* Work instructions *
Copy out each of the records below, line for line, without changing a word.

* Rows on where the targets appear *
● ● ● ● ● ● ●

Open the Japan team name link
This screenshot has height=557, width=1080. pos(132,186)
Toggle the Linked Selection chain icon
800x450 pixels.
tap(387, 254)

● ● ● ● ● ● ●

* Output of the task *
Open the Japan team name link
This screenshot has height=557, width=1080. pos(132,186)
Toggle the Linked Selection chain icon
800x450 pixels.
tap(387, 254)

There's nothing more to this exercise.